New findings from Italy against Hurler syndrome

New important medical discoveries to combat Hurler syndrome

What is Hurler syndrome

One of the rarest diseases that can occur in children is Hurler syndrome, technically known as “mucopolysaccharidosis type 1H“. This rare disease affects 1 child in every 100,000 new births. It involves the lack of a particular enzyme responsible for degrading specific sugars, glycosaminoglycans. The accumulation of these sugars causes cellular damage, compromising the growth and psycho-cognitive development of children.

Unfortunately, the outcome is nefarious, and death can occur as early as adolescence, particularly due to cardiac or respiratory complications.

A new medical landscape

Already in 2021, research from the San Raffaele Telethon Institute for Gene Therapy had shown promising results. This practice involves providing a corrected version of the genetic information necessary to produce the missing enzyme.

The particularity of the therapy lies in using, in the process of modifying the patient’s hematopoietic stem cells, some vectors derived from HIV, the virus responsible for AIDS. It should be noted that increasingly, small portions of the original sequence are being used in the field of gene therapy for rare diseases.

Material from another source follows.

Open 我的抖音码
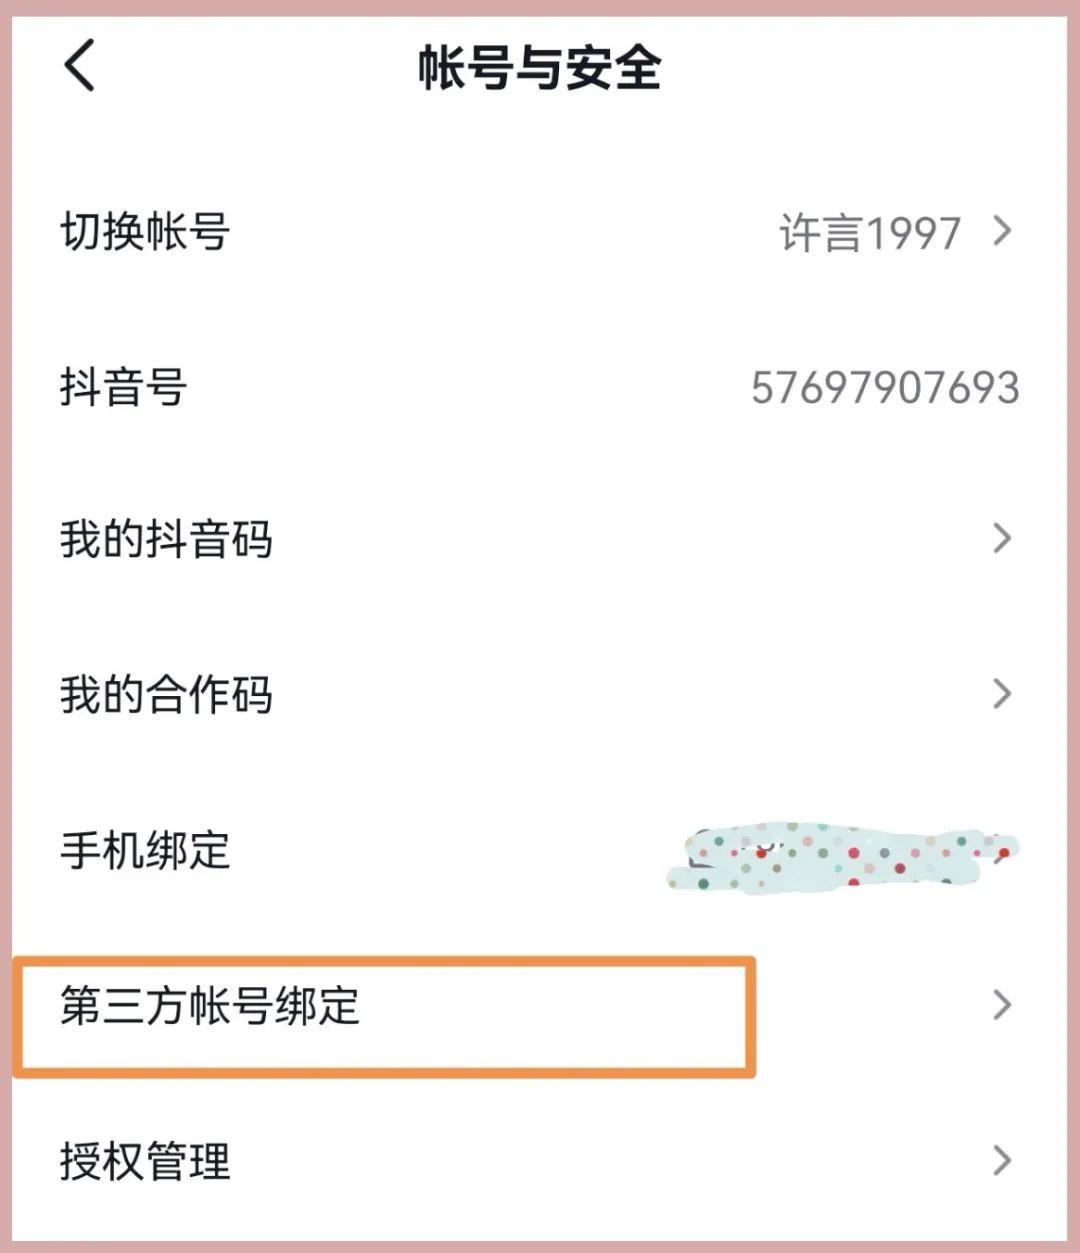Viewport: 1080px width, 1253px height. point(540,540)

A new study published in the journal JCI Insight, conducted by international researchers under the guidance of Sapienza University of Rome and the Tettamanti Foundation of Monza, with contributions from the Irccs San Gerardo dei Tintori Foundation of Monza and the University of Milano-Bicocca, has allowed the laboratory creation of an organoid of bone, a simplified and three-dimensional version of the tissue that forms bones and cartilage in the human body.

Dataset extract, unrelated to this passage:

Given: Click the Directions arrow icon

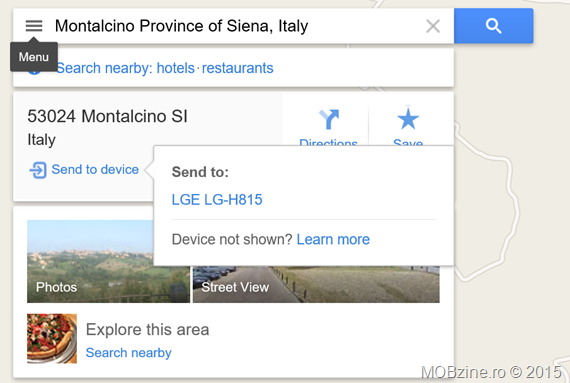Looking at the screenshot, I should click(329, 119).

This will shed new light on Hurler syndrome.

Interviewed by Ansa, Doctors Serafini and Riminucci, co-authors of the study with Samantha Donsante of Sapienza and Alice Pievani of the Tettamanti Foundation as lead signatories, stated that the creation of this organoid will not only open new doors to address Hurler syndrome but also deepen research toward the treatment of other serious genetic diseases.